Problem details> Give a verbatim quotation of every record.

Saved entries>
══════════════════════════════

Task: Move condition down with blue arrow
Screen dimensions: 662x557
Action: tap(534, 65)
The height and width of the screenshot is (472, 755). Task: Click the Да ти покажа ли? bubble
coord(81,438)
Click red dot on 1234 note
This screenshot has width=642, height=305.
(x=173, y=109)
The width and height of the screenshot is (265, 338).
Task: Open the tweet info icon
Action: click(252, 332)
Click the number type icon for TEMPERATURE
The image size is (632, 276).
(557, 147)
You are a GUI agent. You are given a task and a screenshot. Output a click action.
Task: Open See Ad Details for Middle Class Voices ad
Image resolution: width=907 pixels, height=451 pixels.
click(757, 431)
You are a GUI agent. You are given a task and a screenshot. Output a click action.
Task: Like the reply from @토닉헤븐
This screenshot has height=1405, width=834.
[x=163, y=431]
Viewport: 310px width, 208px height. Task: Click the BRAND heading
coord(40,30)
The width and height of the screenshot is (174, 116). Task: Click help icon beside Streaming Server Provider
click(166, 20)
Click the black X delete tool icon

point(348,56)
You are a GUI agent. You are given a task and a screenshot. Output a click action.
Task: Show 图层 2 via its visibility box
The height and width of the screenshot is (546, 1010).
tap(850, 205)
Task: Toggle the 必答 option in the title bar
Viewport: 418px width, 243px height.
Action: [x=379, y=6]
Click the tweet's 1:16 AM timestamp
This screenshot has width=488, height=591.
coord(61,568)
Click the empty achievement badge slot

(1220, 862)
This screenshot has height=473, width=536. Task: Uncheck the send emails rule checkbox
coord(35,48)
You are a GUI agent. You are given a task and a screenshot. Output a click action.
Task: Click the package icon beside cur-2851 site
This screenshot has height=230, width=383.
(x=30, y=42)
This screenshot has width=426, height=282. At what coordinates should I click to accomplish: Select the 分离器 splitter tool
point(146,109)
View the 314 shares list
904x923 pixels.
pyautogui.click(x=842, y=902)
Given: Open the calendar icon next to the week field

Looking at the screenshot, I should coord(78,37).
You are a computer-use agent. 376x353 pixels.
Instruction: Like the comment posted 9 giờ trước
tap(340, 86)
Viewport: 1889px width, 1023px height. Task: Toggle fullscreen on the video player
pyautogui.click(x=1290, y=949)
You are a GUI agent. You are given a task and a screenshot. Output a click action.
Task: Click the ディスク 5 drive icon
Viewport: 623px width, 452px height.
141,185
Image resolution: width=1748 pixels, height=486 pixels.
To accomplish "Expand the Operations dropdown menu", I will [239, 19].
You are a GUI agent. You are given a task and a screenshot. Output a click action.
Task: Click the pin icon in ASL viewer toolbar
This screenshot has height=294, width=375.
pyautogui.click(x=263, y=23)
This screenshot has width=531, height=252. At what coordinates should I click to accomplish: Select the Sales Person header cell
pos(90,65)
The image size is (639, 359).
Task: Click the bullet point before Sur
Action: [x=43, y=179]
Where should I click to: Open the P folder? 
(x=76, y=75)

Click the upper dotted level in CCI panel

══════════════════════════════

Solution for this exercise>
Task: Move condition down with blue arrow
Screen dimensions: 662x557
Action: tap(534, 65)
The height and width of the screenshot is (472, 755). Task: Click the Да ти покажа ли? bubble
coord(81,438)
Click red dot on 1234 note
This screenshot has width=642, height=305.
(x=173, y=109)
The width and height of the screenshot is (265, 338).
Task: Open the tweet info icon
Action: click(252, 332)
Click the number type icon for TEMPERATURE
The image size is (632, 276).
(557, 147)
You are a GUI agent. You are given a task and a screenshot. Output a click action.
Task: Open See Ad Details for Middle Class Voices ad
Image resolution: width=907 pixels, height=451 pixels.
click(757, 431)
You are a GUI agent. You are given a task and a screenshot. Output a click action.
Task: Like the reply from @토닉헤븐
This screenshot has height=1405, width=834.
[x=163, y=431]
Viewport: 310px width, 208px height. Task: Click the BRAND heading
coord(40,30)
The width and height of the screenshot is (174, 116). Task: Click help icon beside Streaming Server Provider
click(166, 20)
Click the black X delete tool icon

point(348,56)
You are a GUI agent. You are given a task and a screenshot. Output a click action.
Task: Show 图层 2 via its visibility box
The height and width of the screenshot is (546, 1010).
tap(850, 205)
Task: Toggle the 必答 option in the title bar
Viewport: 418px width, 243px height.
Action: [x=379, y=6]
Click the tweet's 1:16 AM timestamp
This screenshot has width=488, height=591.
coord(61,568)
Click the empty achievement badge slot

(1220, 862)
This screenshot has height=473, width=536. Task: Uncheck the send emails rule checkbox
coord(35,48)
You are a GUI agent. You are given a task and a screenshot. Output a click action.
Task: Click the package icon beside cur-2851 site
This screenshot has height=230, width=383.
(x=30, y=42)
This screenshot has width=426, height=282. At what coordinates should I click to accomplish: Select the 分离器 splitter tool
point(146,109)
View the 314 shares list
904x923 pixels.
pyautogui.click(x=842, y=902)
Given: Open the calendar icon next to the week field

Looking at the screenshot, I should coord(78,37).
You are a computer-use agent. 376x353 pixels.
Instruction: Like the comment posted 9 giờ trước
tap(340, 86)
Viewport: 1889px width, 1023px height. Task: Toggle fullscreen on the video player
pyautogui.click(x=1290, y=949)
You are a GUI agent. You are given a task and a screenshot. Output a click action.
Task: Click the ディスク 5 drive icon
Viewport: 623px width, 452px height.
141,185
Image resolution: width=1748 pixels, height=486 pixels.
To accomplish "Expand the Operations dropdown menu", I will [239, 19].
You are a GUI agent. You are given a task and a screenshot. Output a click action.
Task: Click the pin icon in ASL viewer toolbar
This screenshot has height=294, width=375.
pyautogui.click(x=263, y=23)
This screenshot has width=531, height=252. At what coordinates should I click to accomplish: Select the Sales Person header cell
pos(90,65)
The image size is (639, 359).
Task: Click the bullet point before Sur
Action: [x=43, y=179]
Where should I click to: Open the P folder? 
(x=76, y=75)

Click the upper dotted level in CCI panel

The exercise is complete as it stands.